On a warm night in Tbilisi, where the glossy air has bas-reliefed everything (and everyone) into a kind of celebrity pop-up, I find myself living a glamour moment among the newly minted café society of Georgia. It's a Studio 54 photograph of sorts, but taken in a country wedged roughly between Chechnya and Iran. And so the scene feels at once familiar and strange: men etched in designer poses, fine-boned models having too much fun, that feeling of being at precisely the right place at the right time—all punctuated by the blank stares of VIP's ignoring VIP's. Very Warhol. Perfectly déjà vu. We're on a veranda looking down at the tree-lined Mtkvari River winding through the capital's archaic elegance. It's the after-party of a fashion show, and the peculiar assortment of people illustrates Georgia's ancient role as a merging point of cultures along the Silk Road.
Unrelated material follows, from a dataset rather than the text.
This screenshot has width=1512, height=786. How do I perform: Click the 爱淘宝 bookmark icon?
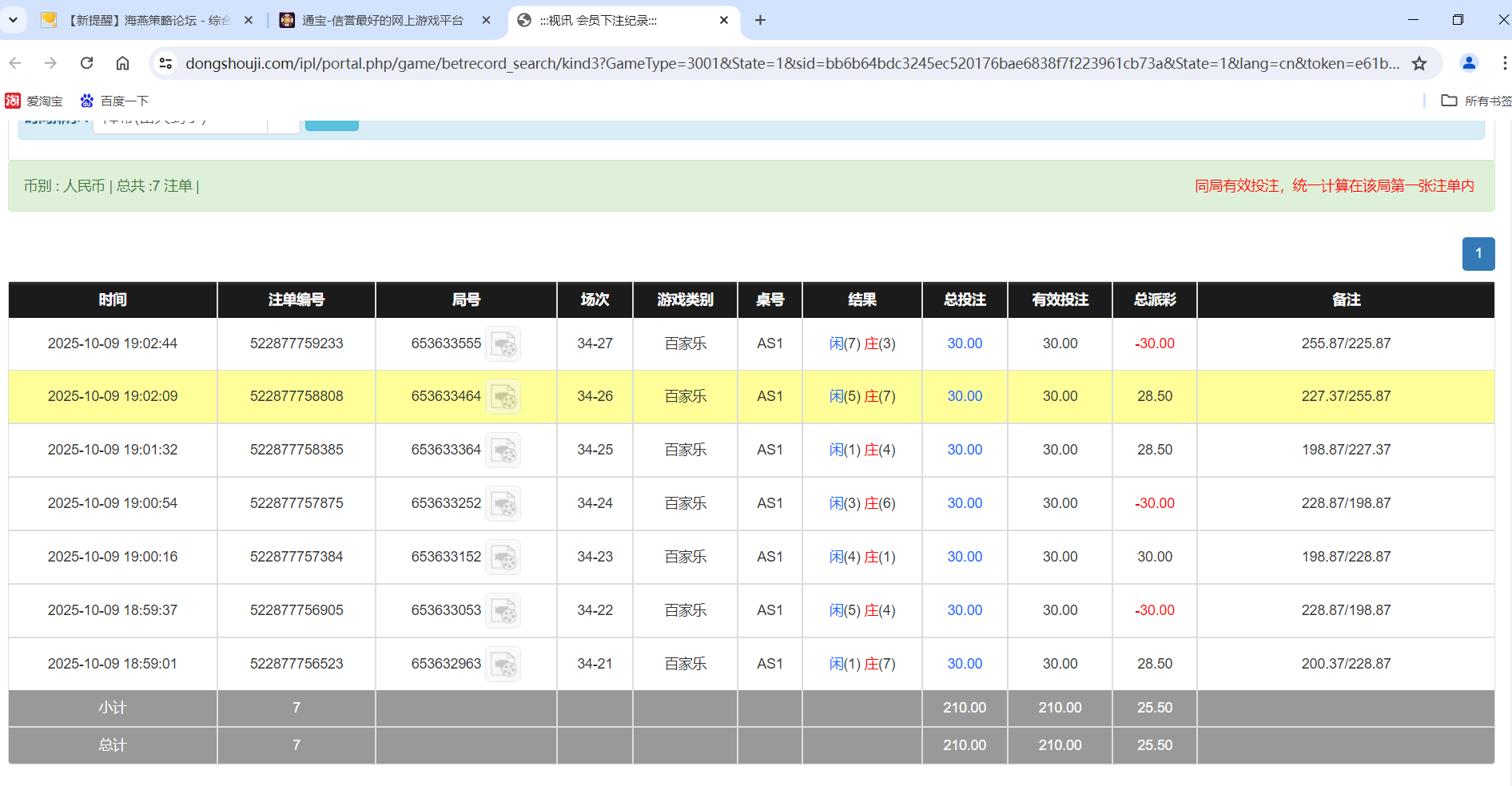coord(12,101)
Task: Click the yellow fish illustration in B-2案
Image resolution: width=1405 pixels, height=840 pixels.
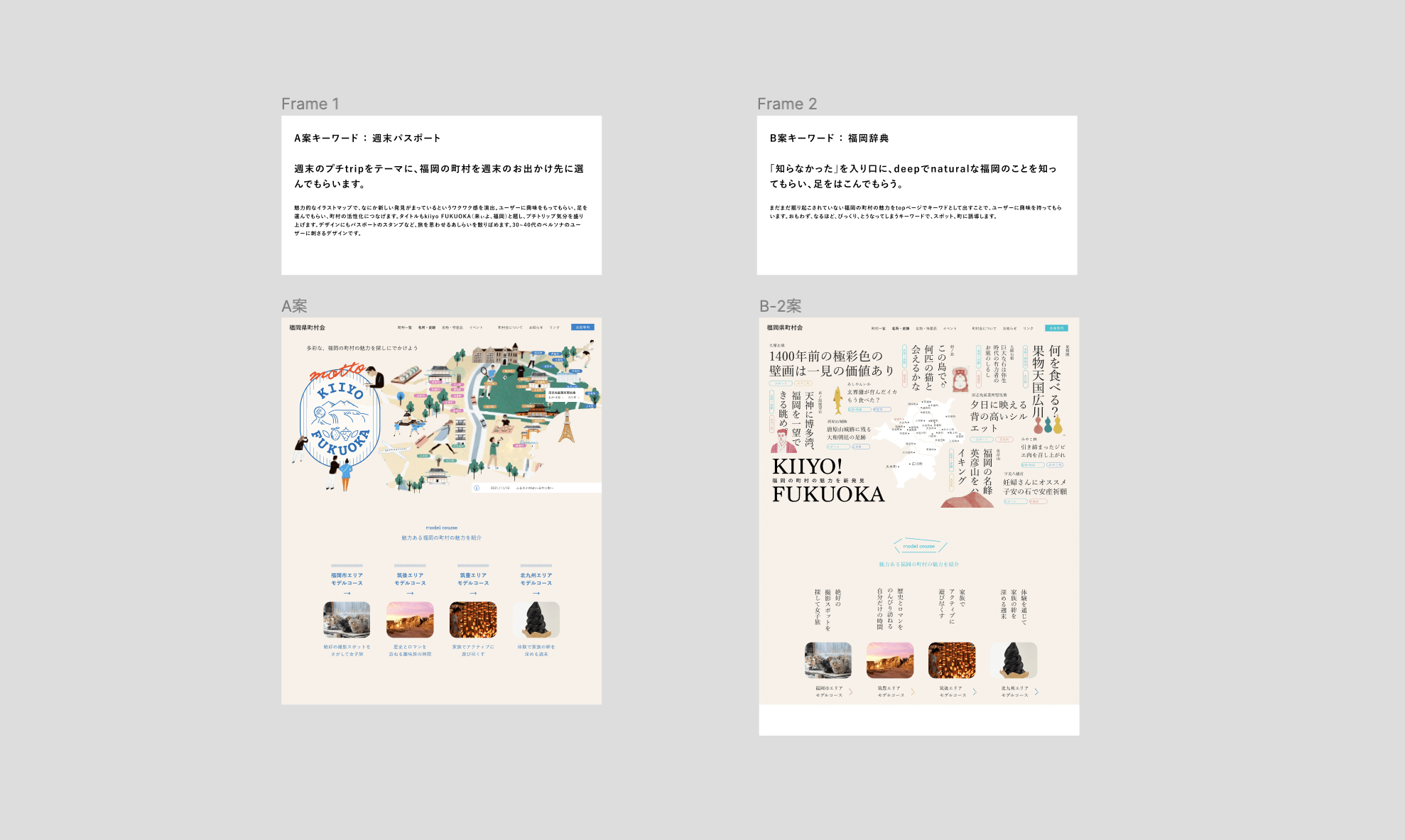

Just inside the red cordon, elbow against the wall, stands Georgian soccer star and Dolce & Gabbana model Kakha Kaladze, who plays in Italy for superclub A.C. Milan. Nearby sits Natalia Kancheli, a sometime aide to Georgia's young president, Mikheil "Misha" Saakashvili, and daughter of composer Giya Kancheli. You have seen her kind in first-class lounges en route to London, Paris, Tokyo—heartbreakers in dark sunglasses, mysterious in the world and very much of it. Two tables away sits the burly son of the late Saparmurat Niyazov, in his time the world's most bizarre leader-for-life after Kim Jong Il of North Korea. Until last year, Niyazov Sr. ruled the former Soviet republic of Turkmenistan. Largely impoverished, the country has massive natural-gas deposits, which served mostly to pay for giant banners and statues of Niyazov, including a notorious 40-foot gold-plated one that revolves to salute the sun all day. What is it like to be his son?Not too cheerful, apparently. "I visited your capital, Ashkhabad, back in the nineties," I say, "and I enjoyed it immensely." He eyes me ironically. "You were surely drunk," he says, smiling, and turns to gaze at his vodka. He probably thinks he's said too much already. Just beyond him is a slender, soft-spoken young Tbilisian with a smooth-shaved head who deploys the Georgian investments of an oil-rich Kazakh corporation, part of a flow of wealth that represents the ancient Silk Road common market coming back to life, Kazakhstan being the new oil powerhouse of Central Asia.
Money, fun, and exuberance are suddenly flowing through Tbilisi from all directions. In the few short years since January 2004, when the nonviolent Rose Revolution brought President Saakashvili to power at age 36, the country has experienced a historically unprecedented forward surge. After centuries of confinement under Persian, Ottoman, Czarist, and Soviet rulers—and a decade during which two provinces, with Russian incitement, seceded from the country—Georgia has come into its own. Little more than five years ago, citizens routinely tapped into public telephone and electricity cables for service; no one paid taxes; everyone took bribes. A million Georgians (out of a total population of 4.5 million) emigrated abroad. For a while, all over the post-Soviet geosphere the word Georgian was an adjective denoting mafia shenanigans.
It has all changed with bewildering speed. The police don't take bribes, the mafia has fled, new roads are being paved. There are more Georgians returning than leaving; new office buildings, hotels, and airports are going up; and even the vile Soviet-era concrete apartment blocks have been repainted in bright colors. If you want to know what "ef florescence" looks like, this is it. Georgia and Tbilisi are going through a bona fide "era," the Era of Misha (as Georgians call their president), which may seem fairly routine to us (after all, we have the Clinton era, the Bush era) except that Georgians couldn't have their own era until the Soviets left, and they only had chaos in the aftermath of that. In short, Georgia is poised to reclaim its own chosen destiny, after having it hijacked by one neighbor or another for more than 500 years.